Early Pregnancy Loss in Emergency Medicine Clinical Presentation

  • Author: Slava V Gaufberg, MD; Chief Editor: Pamela L Dyne, MD   more...
 
Updated: Sep 7, 2011
 

History

  • Patients with spontaneous miscarriage usually present to the ED with vaginal bleeding, abdominal pain, or both.
    • Vaginal bleeding may vary from slight spotting to a severe life-threatening hemorrhage. The patient's history should include the number of pads or tampons used. Hasan et al found that heavy bleeding in the first trimester, particularly when associated with abdominal pain, is associated with higher risk of miscarriage.[5]

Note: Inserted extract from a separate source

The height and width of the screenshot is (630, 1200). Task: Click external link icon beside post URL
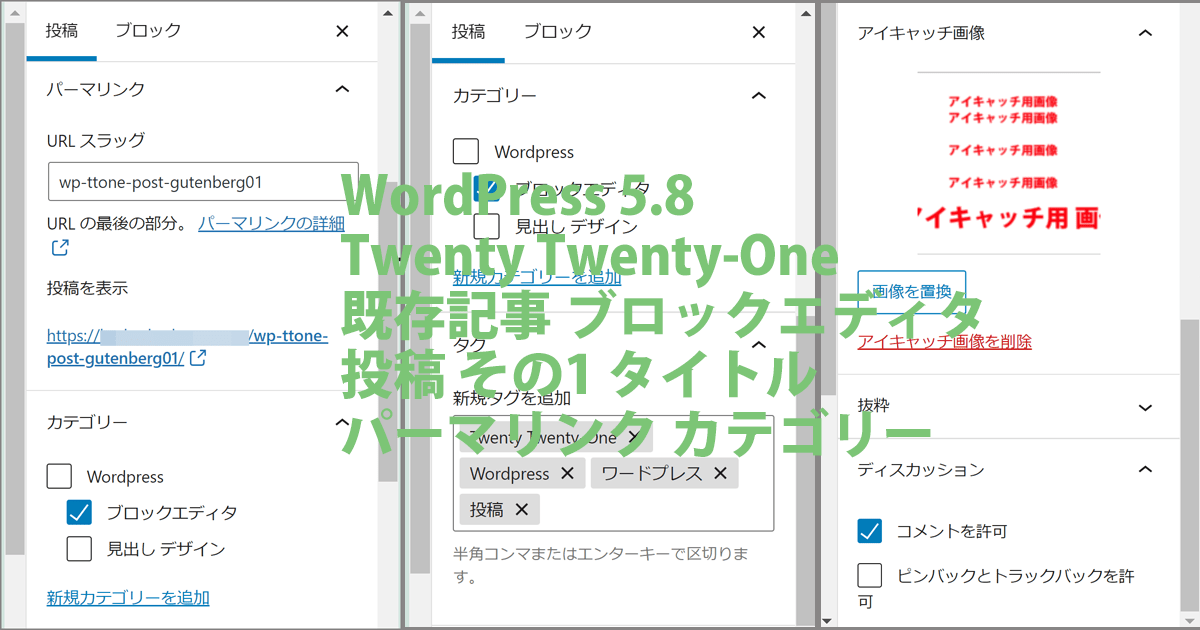(x=198, y=358)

    • Presence of blood clots or tissue may be an important sign indicating progression of spontaneous miscarriage.
    • Abdominal pain is usually located in the suprapubic area or in one or both lower quadrants.
    • Pain may radiate to the lower back, buttocks, genitalia, and perineum.

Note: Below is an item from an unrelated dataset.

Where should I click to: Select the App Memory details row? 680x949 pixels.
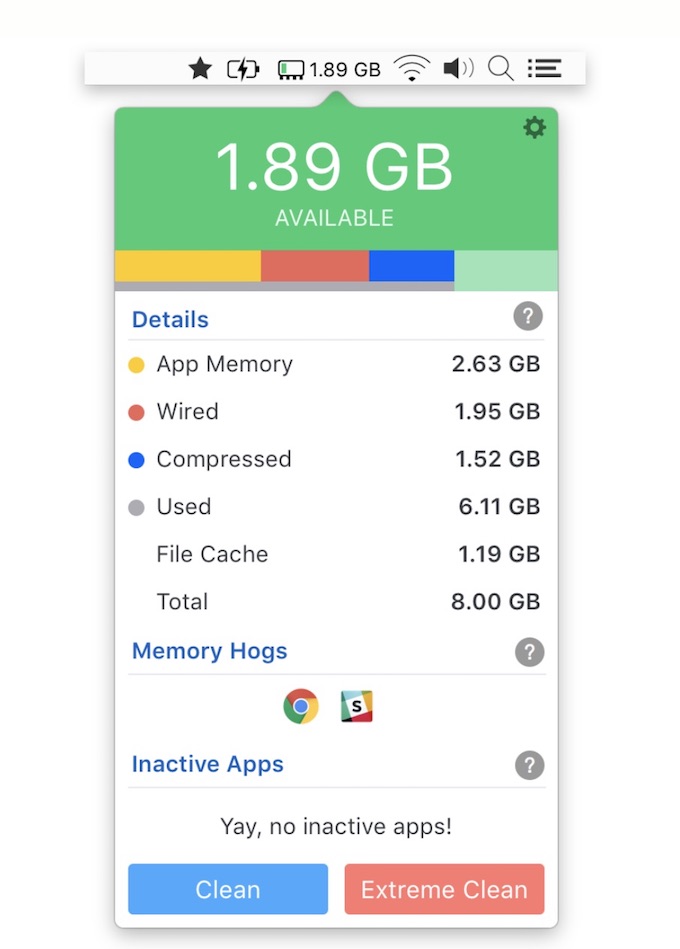(x=335, y=364)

  • The patient's history should also include the following:
    • Date of last menstrual period (LMP)
    • Estimated length of gestation
    • Sonogram results, if previously performed
    • Bleeding disorders
    • Previous miscarriage or elective abortions
  • Other symptoms, such as fever or chills, are more characteristic of a septic miscarriage or abortion.
  • Consider any woman of childbearing age with vaginal bleeding pregnant until proven otherwise.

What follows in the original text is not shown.